Le fait que Monsieur D. soit ou non le géniteur biologique ne me paraît pourtant pas être, dans cette histoire particulière, d’une importance essentielle eu égard à l’intérêt réel de l’enfant. Monsieur D. est, en effet, reconnu comme père sur le plan affectif aussi bien que juridique et social, et toutes les expertises médico-psychologiques ont, en outre, attesté de sa qualité de « bon père ». Néanmoins, les spécialistes soulignent qu’il existe un risque que la mère obtienne gain de cause, alors que Monsieur D. serait en droit, me semble-t-il – ainsi d’ailleurs que, plus tard, son fils –, de reprocher à son ex-compagne son grave mensonge sur les circonstances de la conception (si celui-ci est attesté). Il est toutefois intéressant de se demander pourquoi deux jugements consécutifs semblent vouloir fonder la paternité de Monsieur D. sur la seule biologie, au mépris de la réalité quotidienne de la relation père-fils.

(…) Il convient, sur ce point, de rappeler que l’importance que le droit français accorde à la génétique est à géométrie variable.

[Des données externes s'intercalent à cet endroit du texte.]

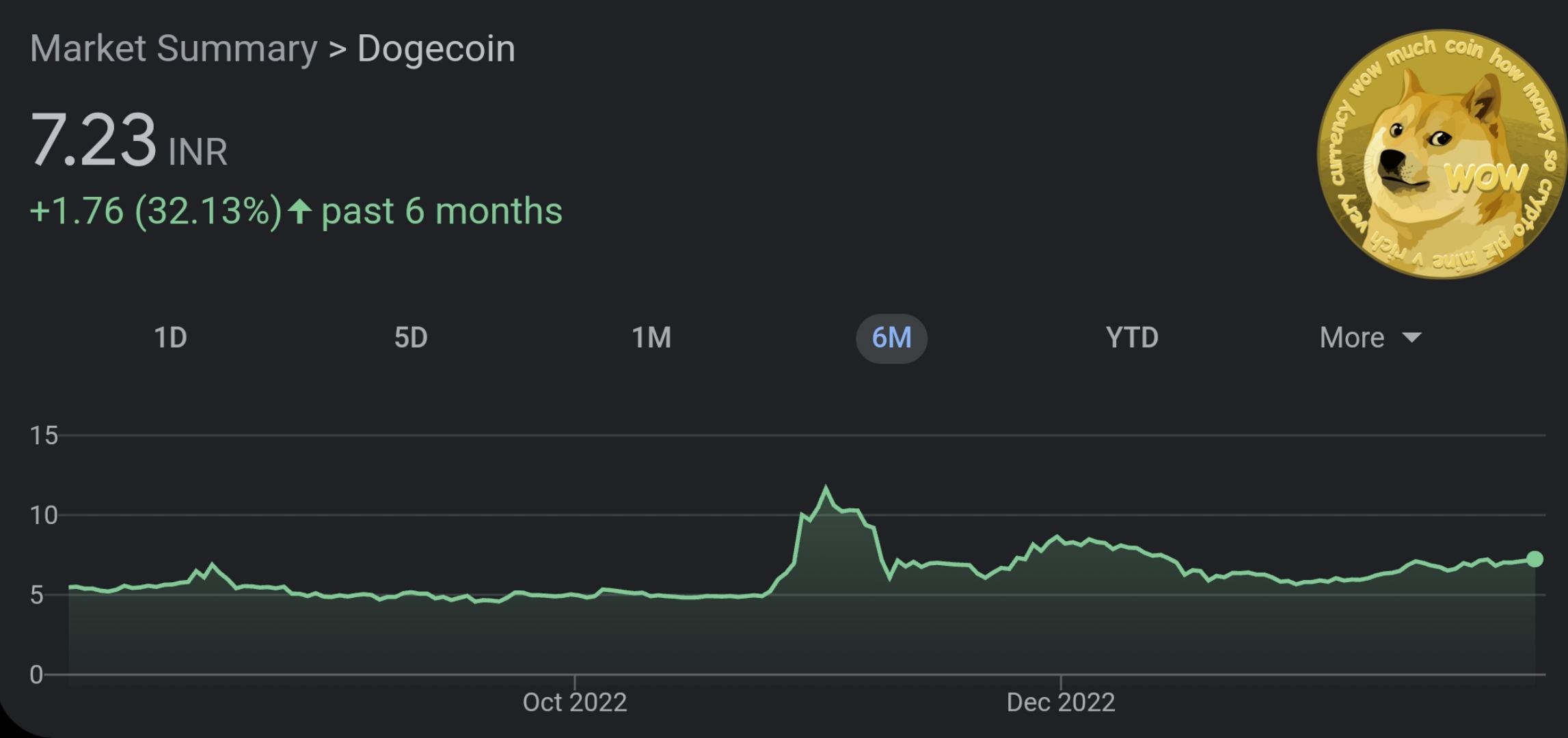Enable the YTD chart view
The width and height of the screenshot is (1568, 738).
click(1132, 338)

Dans les cas d’assistance médicale à la procréation avec sperme de donneur, la loi de bioéthique, votée en 1994, interdit de faire état d’un quelconque lien entre le donneur de sperme et l’enfant ; c’est pourquoi, par sécurité, le don de sperme est anonyme.

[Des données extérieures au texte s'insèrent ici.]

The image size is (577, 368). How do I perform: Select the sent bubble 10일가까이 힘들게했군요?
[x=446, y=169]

Le père social de l’enfant ainsi conçu est donc son seul père, même si, par définition, il ne peut en être le géniteur – la loi n’hésitant pas dans ce cas à faire un faux légal ! Mais un autre exemple donne la mesure des contradictions de la loi française en matière de paternité : c’est celui de l’accouchement dit « sous x ». Dans ce cas, une femme, même mariée, peut en effet accoucher de manière anonyme privant ainsi son mari de paternité ; et ce dernier, même s’il est courant de la naissance du bébé, même s’il est à la fois le géniteur et le mari de la mère, n’a aucune possibilité de faire valoir un quelconque droit paternel à partir du moment où son épouse a décidé, comme la loi le lui permet, d’accoucher sans livrer son nom. Un pouvoir absolu est ici conféré à la mère, qui a la possibilité théorique d’oblitérer totalement la paternité de son mari ou compagnon (…).

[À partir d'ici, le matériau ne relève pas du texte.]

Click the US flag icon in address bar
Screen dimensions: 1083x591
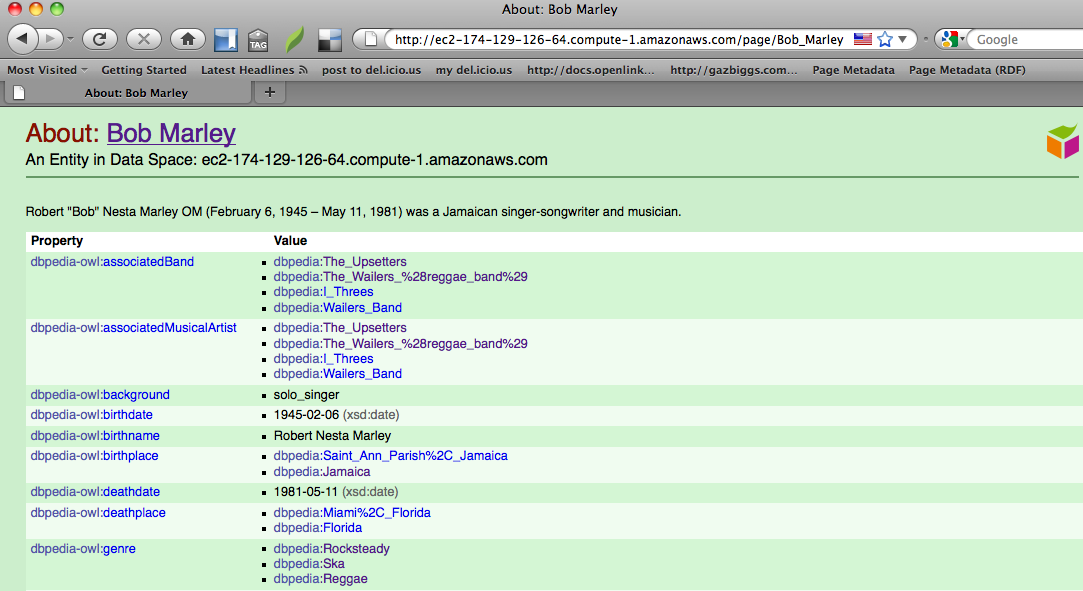[863, 40]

Comme je le soulignais en 1998 : « L’étude de jugements récents montre que, dans la société contemporaine, tout se passe comme si les choses étaient devenues floues quand il s’agissait de dire qui est le « vrai père », comme si la paternité, à chaque transaction ou jugement, était à réinventer. Nous semblons donc naviguer dans une zone frontière, où chacun entend passer, à sa convenance, et selon ses intérêts du moment, tantôt du côté de l’ordre biologique (naturel), tantôt du côté du juridique (fiction), tantôt encore du côté du socio-affectif ». La confusion me paraît de nos jours encore plus grande, non seulement en ce qui concerne les affaires de procréations artificielles avec dons anonymes, où la filiation des pères est, de fait, particulièrement fragile, mais également dans de nombreux cas de contestation de paternité « ordinaire », notamment lorsque les pères ne sont pas mariés avec la mère – le pater is est conservant tout de même ici une fonction protectrice.

Les contradictions de la loi française sont donc patentes en ce domaine et l’on note même une tendance de notre droit à conférer aux palinodies de la vie sentimentale de la mère le pouvoir de débouter un père de sa paternité et de priver un enfant de sa filiation paternelle. Dans ce contexte également est apparu, depuis peu, un nouveau phénomène de société : les « affaires d’allégations d’abus sexuels ». Ces allégations sont hélas souvent fondées, mais il arrive parfois qu’elles soient mensongères et qu’elles servent alors d’armes, utilisées avec succès par des mères – qu’elles soient d’ailleurs de bonne ou de mauvaise foi – au cours de divorces conflictuels, afin de tenter de discréditer voire d’éliminer totalement les pères.